Noch bis zum 31.12.2024 dürfen Arbeitgeber ihren Mitarbeitern eine steuerfreie Inflationsausgleichsprämie bis zu 3.000 Euro gewähren. Steuerlich halten sich damit zusammenhängende Probleme in Grenzen. Arbeitsrechtlich sieht die Sache aber anders aus. Zahlreiche Arbeitsgerichte mussten bereits entscheiden, ob gewisse Arbeitnehmer(-gruppen) von der Gewährung der Prämie ausgeschlossen bzw. ob differenziert werden durfte. Nun hat das Bundesarbeitsgericht – aus meiner Sicht durchaus überraschend – entschieden, dass auch Arbeitnehmer, die sich in der Passivphase ihrer Altersteilzeit befinden, einen Anspruch auf eine Inflationsausgleichsprämie haben (BAG, Urteil vom 12.11.2024, 9 AZR 71/24). Das Urteil ist zwar zum Tarifvertrag für energie- und wasserwirtschaftliche Unternehmungen ergangen, dürfte aber auch für andere Branchen sinngemäß gelten, zumindest aber Indizcharakter haben. Nachfolgend wird das Urteil kurz vorgestellt, wobei man mir nachsehen mag, dass ich mich auf die entsprechende Pressemitteilung des BAG vom 12.11.2024 stütze.
Der Sachverhalt:
Der Kläger ist Arbeitnehmer eines Unternehmens der Energiewirtschaft. Er vereinbarte mit seinem Arbeitgeber Altersteilzeit im Blockmodell mit Beginn der Passivphase am 1. Mai 2022. Der Arbeitgeberverband energie- und wasserwirtschaftlicher Unternehmungen e.V. einigte sich mit den Gewerkschaften ver.di und IG BCE anlässlich der Tarifrunde 2023 auf die Gewährung einer Inflationsausgleichsprämie, die unabhängig vom individuellen Beschäftigungsgrad 3.000 Euro beträgt. Von der Zahlung sind aber Arbeitnehmer ausgeschlossen, die sich am 31. Mai 2023 in der Passivphase der Altersteilzeit oder im Vorruhestand befanden. Der Kläger hat die Auffassung vertreten, dass sein Ausschluss von der Inflationsausgleichsprämie nicht gerechtfertigt sei. Die Inflationsausgleichsprämie werde ausschließlich als Leistung zur Abmilderung der gestiegenen Verbraucherpreise gezahlt und verfolge daneben keinen arbeitsleistungsbezogenen Zweck. Die Vorinstanzen hatten die Klage abgewiesen. Die Revision des Klägers hatte vor dem BAG hatte jedoch Erfolg. Der Arbeitgeber ist zur Zahlung der Prämie verpflichtet.
Die Begründung:
Der Ausschluss von Arbeitnehmern in der Passivphase der Altersteilzeit verstößt gegen § 4 Abs. 1 TzBfG. Danach darf ein teilzeitbeschäftigter Arbeitnehmer wegen der Teilzeitarbeit nicht schlechter behandelt werden als ein vergleichbarer vollzeitbeschäftigter Arbeitnehmer, es sei denn, dass sachliche Gründe eine unterschiedliche Behandlung rechtfertigen. Einem teilzeitbeschäftigten Arbeitnehmer ist Arbeitsentgelt oder eine andere teilbare geldwerte Leistung mindestens in dem Umfang zu gewähren, der dem Anteil seiner Arbeitszeit an der Arbeitszeit eines vergleichbaren vollzeitbeschäftigten Arbeitnehmers entspricht.

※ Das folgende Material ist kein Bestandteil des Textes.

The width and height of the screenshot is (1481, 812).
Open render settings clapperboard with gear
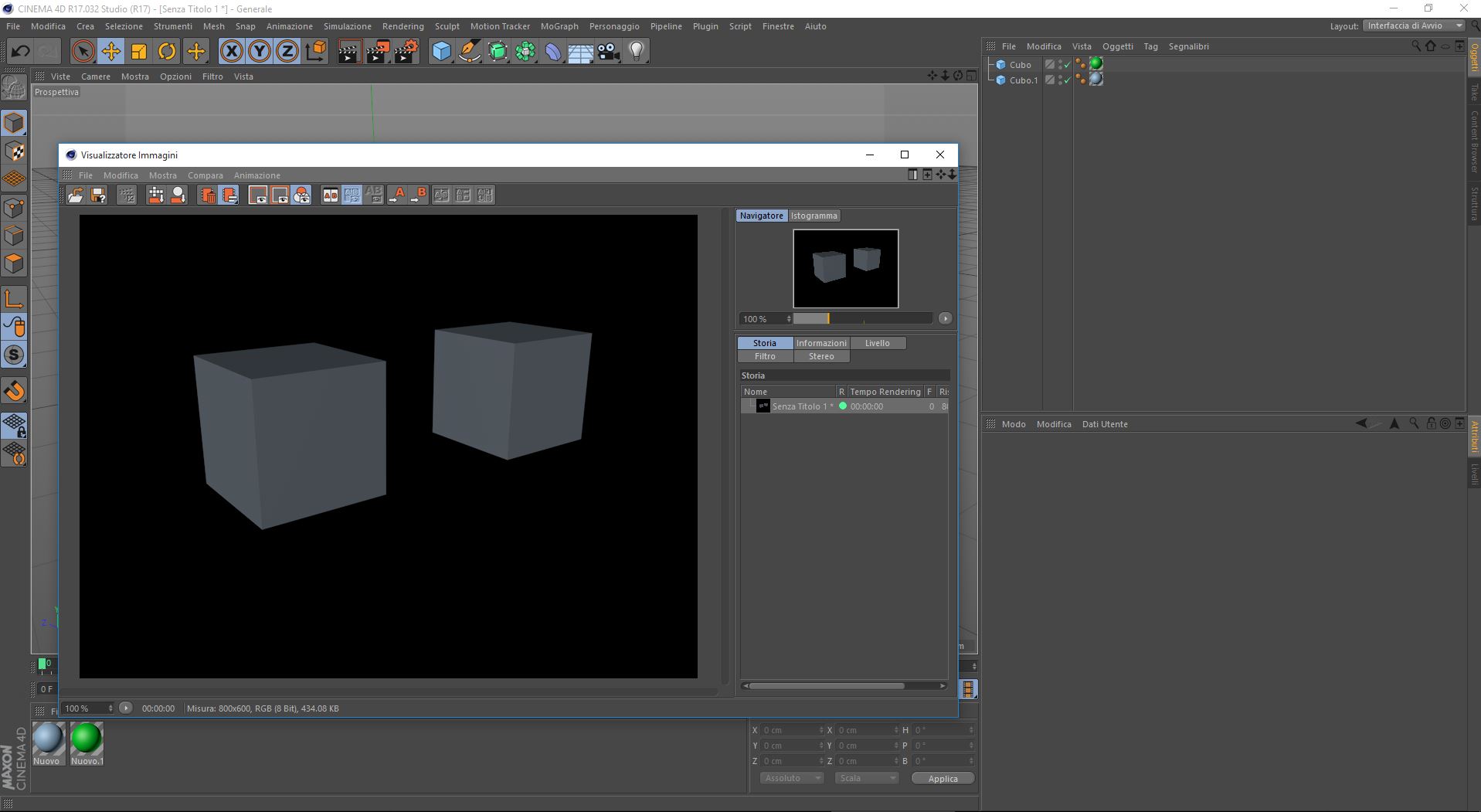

Eine Schlechterstellung von Teilzeitbeschäftigten kann sachlich gerechtfertigt sein, wenn sich ihr Grund aus dem Verhältnis von Leistungszweck und Umfang der Teilzeitarbeit herleiten lässt. In der Bestimmung des Leistungszwecks sind die Tarifvertragsparteien dabei gemäß Art. 9 Abs. 3 GG weitgehend frei, doch im Streitfall haben sie ihren Ermessenspielraum überschritten. Ein sachlicher Grund für die Ungleichbehandlung von Arbeitnehmern aufgrund der Freistellung in der Altersteilzeit gegenüber vergleichbaren Vollzeitbeschäftigten lässt sich aus den erkennbaren Leistungszwecken und dem Umfang der Teilzeitarbeit nicht herleiten. Die Ausgestaltung der Anspruchsvoraussetzungen steht der Annahme entgegen, dass es sich bei der Inflationsausgleichsprämie auch um eine Gegenleistung für erbrachte Arbeit handelt. Auch in Bezug auf die vergangene Betriebstreue sind keine Aspekte ersichtlich, die die Ungleichbehandlung rechtfertigen könnten. Von einer zukünftigen Betriebstreue haben die Tarifvertragsparteien den Anspruch nicht abhängig gemacht. Unterschiede für einen unterschiedlichen Bedarf aufgrund der gestiegenen Verbraucherpreise zwischen Vollzeitbeschäftigten und Teilzeitbeschäftigten, die sich in der Freistellungsphase der Altersteilzeit befinden, sind nicht erkennbar.
Praxishinweis:
Arbeitgeber, die von dem BAG-Urteil gleichermaßen betroffen sein könnten, sollten sich nun sputen und die Prämie ihrerseits kurzfristig auszahlen. Denn wenn diese erst nach dem 31.12.2024 ausgezahlt wird, entstehen Lohnsteuer und Sozialversicherungsbeiträge. Und ich könnte mir vorstellen, dass es im Anschluss Streitigkeiten darüber geben wird, wer diese „unnötigen“ Ausgaben dann zu tragen hätte (im Zweifel wohl der Arbeitgeber).